In such times, we may well not have met.
The meadow in which we did meet,
oh tiny infinity, we give back.
But this love, Love, has had no end,
and so, as it had no birth,
it has no death. It is like a long river
that changes only its shores and its banks.
Translation: Terence Clarke

I cannot imagine trying to put a padlock on a wheat field or on the desert sands, on the wind or on a river. I cannot imagine putting a padlock on time, even though that’s a concept we made up, just like the padlock, as a way to try to control things. I do know that the impulse to lock down an experience is very human and very old. The ancient story of the Transfiguration of Jesus comes to mind. Jesus and three of his disciples (Peter, James and John) climb a mountain, and there the disciples have an experience of seeing Jesus in glowing white raiment talking to Moses and Elijah. Good old impetuous Peter gets all excited and bursts out with an idea. “Let’s build three booths (or tabernacles)! We can put each of you in one and hang on to this experience for a while longer, perhaps invite others….” He is silenced by a booming voice from the clouds. “Listen!” When the cloud lifts, Jesus stands alone, and they decide to keep quiet instead.
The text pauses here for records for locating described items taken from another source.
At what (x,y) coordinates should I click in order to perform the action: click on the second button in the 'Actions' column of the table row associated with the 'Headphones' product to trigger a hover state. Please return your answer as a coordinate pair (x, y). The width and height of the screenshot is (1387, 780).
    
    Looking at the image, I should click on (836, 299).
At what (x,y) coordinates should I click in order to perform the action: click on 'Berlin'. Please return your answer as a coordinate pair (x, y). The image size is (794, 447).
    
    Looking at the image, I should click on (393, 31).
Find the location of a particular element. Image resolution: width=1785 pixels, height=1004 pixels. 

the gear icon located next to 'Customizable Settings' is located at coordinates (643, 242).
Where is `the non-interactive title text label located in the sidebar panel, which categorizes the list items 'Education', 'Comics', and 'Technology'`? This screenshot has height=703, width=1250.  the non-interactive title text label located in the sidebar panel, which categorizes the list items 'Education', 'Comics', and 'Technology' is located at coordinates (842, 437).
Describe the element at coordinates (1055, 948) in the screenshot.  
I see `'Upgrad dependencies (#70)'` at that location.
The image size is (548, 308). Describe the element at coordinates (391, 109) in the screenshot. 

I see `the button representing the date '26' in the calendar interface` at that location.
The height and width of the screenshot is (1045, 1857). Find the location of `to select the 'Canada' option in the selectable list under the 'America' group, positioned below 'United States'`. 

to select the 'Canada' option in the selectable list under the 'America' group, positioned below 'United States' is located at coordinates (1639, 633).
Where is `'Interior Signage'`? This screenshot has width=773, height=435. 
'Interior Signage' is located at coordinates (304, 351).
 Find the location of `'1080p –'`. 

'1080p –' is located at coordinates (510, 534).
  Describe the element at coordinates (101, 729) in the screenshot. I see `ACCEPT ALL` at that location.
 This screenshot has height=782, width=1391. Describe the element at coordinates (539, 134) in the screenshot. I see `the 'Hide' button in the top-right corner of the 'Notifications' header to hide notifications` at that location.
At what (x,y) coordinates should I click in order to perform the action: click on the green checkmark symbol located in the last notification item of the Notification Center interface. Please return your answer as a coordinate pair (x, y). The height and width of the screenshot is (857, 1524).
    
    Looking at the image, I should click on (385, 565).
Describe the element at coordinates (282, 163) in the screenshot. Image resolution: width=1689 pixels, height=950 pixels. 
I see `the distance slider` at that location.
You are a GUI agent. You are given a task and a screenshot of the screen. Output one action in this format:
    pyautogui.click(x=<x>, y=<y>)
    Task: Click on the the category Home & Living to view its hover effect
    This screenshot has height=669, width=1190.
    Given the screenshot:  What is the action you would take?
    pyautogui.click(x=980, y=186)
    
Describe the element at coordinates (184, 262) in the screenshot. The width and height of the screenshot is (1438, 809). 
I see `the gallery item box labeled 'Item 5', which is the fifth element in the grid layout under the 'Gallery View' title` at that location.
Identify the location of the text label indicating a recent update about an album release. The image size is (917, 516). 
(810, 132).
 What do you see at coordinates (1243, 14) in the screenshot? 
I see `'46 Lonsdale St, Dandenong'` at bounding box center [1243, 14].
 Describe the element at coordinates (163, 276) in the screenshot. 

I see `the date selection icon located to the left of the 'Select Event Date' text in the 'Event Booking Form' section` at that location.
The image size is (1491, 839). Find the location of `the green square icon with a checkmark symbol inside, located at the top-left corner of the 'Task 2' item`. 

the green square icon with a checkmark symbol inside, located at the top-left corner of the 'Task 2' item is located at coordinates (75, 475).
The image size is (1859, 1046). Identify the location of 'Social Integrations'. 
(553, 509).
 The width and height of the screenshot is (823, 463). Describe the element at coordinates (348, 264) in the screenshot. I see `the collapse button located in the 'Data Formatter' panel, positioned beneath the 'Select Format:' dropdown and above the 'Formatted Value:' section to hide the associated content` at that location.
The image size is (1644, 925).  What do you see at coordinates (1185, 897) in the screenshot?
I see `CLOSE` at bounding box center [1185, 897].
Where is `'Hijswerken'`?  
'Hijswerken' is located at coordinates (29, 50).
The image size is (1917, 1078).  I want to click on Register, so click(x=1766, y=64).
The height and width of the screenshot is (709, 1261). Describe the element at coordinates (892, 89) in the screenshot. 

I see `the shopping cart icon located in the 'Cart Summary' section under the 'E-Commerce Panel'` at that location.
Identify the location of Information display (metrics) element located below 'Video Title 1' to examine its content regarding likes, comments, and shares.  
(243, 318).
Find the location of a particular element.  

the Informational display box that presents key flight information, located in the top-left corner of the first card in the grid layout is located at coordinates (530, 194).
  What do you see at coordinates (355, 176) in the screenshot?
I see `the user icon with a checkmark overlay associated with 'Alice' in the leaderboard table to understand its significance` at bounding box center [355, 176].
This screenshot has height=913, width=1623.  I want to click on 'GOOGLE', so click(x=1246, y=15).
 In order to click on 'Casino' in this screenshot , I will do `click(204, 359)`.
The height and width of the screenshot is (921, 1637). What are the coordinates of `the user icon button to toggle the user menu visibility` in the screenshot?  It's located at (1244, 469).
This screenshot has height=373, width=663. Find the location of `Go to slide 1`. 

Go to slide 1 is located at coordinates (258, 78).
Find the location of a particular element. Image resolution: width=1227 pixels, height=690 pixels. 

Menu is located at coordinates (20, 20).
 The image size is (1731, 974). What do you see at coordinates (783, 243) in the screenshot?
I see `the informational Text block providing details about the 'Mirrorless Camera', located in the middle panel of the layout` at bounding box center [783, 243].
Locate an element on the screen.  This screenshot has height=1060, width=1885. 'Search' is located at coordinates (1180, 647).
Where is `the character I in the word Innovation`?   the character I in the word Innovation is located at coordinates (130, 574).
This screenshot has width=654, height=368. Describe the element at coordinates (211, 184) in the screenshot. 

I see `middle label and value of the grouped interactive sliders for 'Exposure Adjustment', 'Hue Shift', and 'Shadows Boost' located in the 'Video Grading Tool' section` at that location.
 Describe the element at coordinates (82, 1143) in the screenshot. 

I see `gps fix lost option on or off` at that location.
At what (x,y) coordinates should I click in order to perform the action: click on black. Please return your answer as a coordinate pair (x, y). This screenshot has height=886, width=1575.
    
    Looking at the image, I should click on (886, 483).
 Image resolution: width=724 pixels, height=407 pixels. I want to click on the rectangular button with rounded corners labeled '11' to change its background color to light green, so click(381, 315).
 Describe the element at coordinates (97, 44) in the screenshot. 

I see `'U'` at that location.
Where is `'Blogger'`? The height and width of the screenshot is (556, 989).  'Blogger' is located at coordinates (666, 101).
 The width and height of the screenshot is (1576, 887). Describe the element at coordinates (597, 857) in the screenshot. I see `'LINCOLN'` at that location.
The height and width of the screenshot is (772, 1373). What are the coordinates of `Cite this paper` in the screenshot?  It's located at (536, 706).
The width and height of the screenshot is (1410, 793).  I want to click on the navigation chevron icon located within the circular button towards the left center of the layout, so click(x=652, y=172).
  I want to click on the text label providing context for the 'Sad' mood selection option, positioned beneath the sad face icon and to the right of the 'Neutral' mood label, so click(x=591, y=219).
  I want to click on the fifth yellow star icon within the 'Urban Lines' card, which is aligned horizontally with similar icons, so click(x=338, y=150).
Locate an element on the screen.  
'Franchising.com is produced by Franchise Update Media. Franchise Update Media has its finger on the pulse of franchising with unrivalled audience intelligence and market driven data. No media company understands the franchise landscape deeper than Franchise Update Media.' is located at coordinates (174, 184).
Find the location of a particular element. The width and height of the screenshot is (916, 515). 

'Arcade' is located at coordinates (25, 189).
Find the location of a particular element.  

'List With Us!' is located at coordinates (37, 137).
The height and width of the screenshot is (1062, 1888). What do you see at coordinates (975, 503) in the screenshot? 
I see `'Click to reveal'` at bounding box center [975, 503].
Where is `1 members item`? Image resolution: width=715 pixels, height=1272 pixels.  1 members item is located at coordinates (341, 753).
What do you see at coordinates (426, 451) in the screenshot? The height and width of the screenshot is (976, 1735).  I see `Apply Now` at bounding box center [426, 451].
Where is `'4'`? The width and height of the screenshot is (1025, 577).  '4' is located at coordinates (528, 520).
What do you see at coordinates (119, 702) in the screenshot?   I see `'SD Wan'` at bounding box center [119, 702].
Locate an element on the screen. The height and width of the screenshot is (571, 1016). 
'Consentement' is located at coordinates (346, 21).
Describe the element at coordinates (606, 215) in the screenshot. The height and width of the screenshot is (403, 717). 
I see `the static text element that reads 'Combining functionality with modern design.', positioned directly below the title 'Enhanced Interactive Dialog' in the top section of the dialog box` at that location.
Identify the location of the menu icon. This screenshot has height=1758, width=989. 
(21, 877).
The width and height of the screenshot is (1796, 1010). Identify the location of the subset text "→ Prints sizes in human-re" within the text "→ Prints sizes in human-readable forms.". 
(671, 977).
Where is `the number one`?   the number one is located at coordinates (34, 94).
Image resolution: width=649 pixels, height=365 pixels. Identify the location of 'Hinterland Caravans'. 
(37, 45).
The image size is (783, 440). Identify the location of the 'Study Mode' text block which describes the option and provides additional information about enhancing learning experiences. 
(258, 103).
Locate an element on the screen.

I am beginning to recognize a kind of flow, a yin and yang of contrasting energies, in myself. I think it has something to do with my biological cycle, but it also manifests in a mood cycle. I feel that expansive, fecund, open sense bubbling up in me, settling me down, inviting me to nurture and set free. Then, a while later, I feel a feisty urge to grab hold and wrestle with my circumstances and force them to conform to some idea in my brain. I could say that I am still loving with both energies. I used to tell my children that I disciplined them because I loved them, and I believe that’s true, but I think there’s an ego love and a non-ego love. They are both part of me. One is not “right” and the other “wrong”, but I think that the non-ego kind is more beneficial in the universe.
Valentine’s Day is a few weeks away. It’s a time when many people are thinking about love, romantic love. I keep challenging myself to think bigger, to open up. I hear the voice booming from the clouds, from the trees, from the water and the air. It asks me to Listen. So I guess it’s time to shut up.